My perspective mirrors that given by some others already - if this is a first DSLR (regardless of age, though probably particularly for a 14 year old) - I'd say that most enjoyment and the best 'learning' could be obtained with 1 lens. My suggestion is to get the Canon 60D with the 15-85mm lens - for very high image quality, wide angle (24mm equivalent) - and still capable of great portraits (in decent light).

Buy a 50mm f1.8 or f1.4 only if really really necessary. I might even suggest taking a tripod instead of more lenses, but that depends on the exact itinerary and travel plans. The convenience of 'just' having a camera with 1 lens attached can often not be underestimated for travel in many situations (and yes, I travel a lot).

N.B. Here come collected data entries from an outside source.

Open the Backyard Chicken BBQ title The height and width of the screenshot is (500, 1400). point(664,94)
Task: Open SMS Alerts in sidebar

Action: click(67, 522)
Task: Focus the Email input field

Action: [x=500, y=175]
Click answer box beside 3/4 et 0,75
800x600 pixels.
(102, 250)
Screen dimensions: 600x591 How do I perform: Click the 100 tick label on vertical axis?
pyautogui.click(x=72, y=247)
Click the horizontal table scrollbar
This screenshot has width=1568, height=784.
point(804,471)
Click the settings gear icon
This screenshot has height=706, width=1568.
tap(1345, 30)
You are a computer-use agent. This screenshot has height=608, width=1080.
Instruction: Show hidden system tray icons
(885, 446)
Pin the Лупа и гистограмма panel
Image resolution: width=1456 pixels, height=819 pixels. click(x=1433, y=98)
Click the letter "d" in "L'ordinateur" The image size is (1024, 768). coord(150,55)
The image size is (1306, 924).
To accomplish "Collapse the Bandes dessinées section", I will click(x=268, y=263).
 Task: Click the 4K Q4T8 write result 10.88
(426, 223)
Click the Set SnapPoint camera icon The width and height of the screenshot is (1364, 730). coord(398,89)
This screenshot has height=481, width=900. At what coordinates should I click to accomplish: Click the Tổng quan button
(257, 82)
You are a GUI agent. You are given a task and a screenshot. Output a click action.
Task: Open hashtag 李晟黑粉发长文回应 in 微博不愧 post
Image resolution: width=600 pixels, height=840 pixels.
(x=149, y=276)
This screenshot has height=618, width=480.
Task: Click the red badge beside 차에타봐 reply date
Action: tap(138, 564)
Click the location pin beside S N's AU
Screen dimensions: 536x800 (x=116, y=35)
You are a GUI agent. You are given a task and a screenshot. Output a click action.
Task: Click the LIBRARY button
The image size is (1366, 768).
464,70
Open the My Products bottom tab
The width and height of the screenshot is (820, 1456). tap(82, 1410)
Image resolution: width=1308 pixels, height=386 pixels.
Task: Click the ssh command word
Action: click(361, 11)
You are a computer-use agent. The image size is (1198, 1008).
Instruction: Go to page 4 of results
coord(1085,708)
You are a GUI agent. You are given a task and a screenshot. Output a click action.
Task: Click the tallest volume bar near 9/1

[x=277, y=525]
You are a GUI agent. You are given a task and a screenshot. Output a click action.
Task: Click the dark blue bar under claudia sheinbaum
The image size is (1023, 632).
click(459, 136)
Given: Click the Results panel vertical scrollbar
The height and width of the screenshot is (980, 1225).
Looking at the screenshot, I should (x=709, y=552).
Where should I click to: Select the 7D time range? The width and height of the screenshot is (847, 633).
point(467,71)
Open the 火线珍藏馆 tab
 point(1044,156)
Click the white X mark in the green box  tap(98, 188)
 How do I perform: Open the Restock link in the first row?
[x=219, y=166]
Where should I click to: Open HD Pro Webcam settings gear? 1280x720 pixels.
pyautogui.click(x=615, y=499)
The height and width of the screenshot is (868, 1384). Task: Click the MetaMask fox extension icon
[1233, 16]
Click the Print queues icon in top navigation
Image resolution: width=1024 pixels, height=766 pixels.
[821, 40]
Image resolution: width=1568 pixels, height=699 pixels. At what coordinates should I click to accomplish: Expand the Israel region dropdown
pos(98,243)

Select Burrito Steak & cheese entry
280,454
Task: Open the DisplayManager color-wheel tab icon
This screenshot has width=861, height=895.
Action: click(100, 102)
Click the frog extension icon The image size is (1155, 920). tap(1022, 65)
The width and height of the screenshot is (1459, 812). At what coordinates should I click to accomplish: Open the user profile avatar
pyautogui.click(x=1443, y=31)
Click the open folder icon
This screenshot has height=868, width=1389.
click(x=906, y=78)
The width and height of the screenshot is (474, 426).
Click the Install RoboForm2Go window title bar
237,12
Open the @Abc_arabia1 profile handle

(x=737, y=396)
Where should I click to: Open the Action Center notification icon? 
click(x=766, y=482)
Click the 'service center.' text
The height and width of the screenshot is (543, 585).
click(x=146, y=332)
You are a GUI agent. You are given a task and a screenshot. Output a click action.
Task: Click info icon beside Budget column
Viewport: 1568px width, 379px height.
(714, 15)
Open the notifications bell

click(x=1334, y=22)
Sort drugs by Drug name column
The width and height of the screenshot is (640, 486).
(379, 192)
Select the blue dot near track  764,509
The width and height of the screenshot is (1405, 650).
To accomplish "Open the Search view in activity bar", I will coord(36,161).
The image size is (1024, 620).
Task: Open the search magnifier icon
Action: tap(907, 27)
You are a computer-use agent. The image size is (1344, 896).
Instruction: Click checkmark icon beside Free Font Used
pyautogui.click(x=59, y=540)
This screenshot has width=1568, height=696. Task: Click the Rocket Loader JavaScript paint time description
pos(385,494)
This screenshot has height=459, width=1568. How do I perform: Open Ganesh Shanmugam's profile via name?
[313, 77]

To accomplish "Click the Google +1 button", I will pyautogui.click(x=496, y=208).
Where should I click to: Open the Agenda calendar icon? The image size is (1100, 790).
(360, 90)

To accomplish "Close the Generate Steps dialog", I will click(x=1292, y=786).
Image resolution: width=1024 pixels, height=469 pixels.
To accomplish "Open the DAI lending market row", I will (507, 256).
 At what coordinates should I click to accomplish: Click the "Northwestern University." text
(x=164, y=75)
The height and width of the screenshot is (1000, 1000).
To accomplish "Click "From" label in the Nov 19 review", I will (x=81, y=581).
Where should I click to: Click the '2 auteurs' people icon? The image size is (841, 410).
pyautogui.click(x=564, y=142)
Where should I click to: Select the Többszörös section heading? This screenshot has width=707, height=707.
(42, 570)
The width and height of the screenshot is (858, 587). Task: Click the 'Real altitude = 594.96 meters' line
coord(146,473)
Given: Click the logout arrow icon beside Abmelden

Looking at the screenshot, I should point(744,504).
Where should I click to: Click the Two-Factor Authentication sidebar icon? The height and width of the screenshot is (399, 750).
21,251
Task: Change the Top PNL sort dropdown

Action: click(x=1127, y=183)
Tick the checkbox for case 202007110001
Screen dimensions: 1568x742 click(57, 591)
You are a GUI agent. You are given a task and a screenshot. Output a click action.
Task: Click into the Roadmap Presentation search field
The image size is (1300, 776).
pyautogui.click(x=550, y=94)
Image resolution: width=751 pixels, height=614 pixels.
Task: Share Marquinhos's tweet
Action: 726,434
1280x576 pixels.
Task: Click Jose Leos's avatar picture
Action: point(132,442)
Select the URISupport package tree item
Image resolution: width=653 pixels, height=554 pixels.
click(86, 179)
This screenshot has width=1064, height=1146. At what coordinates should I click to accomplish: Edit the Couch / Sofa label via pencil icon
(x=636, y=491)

Buy a lens hood to protect against flare / snow, etc (you can get a good quality one for about $5 to $10 - including shipping! - from Hong Kong / China). It also offers a bit more dust protection - ie prevents some of the dust from settling on the front element.

The suggestion given by one person to buy a Canon 5DmkII with the 24-105 isn't bad, however as the OP stated that he is on a budget, I would still be inclined to suggest the Canon 60D with 15-85mm instead, which is still very suitable for an Iceland trip. The 15-85mm performs similarly on a APS-C to the 24-105 on a FF. (And yes, I've used both).

The 24-105 is superior in build quality, but the 15-85mm is quite good - and the 60D is no slouch either in build quality & functionality (though I do admit that the 5DmkII has superior image quality).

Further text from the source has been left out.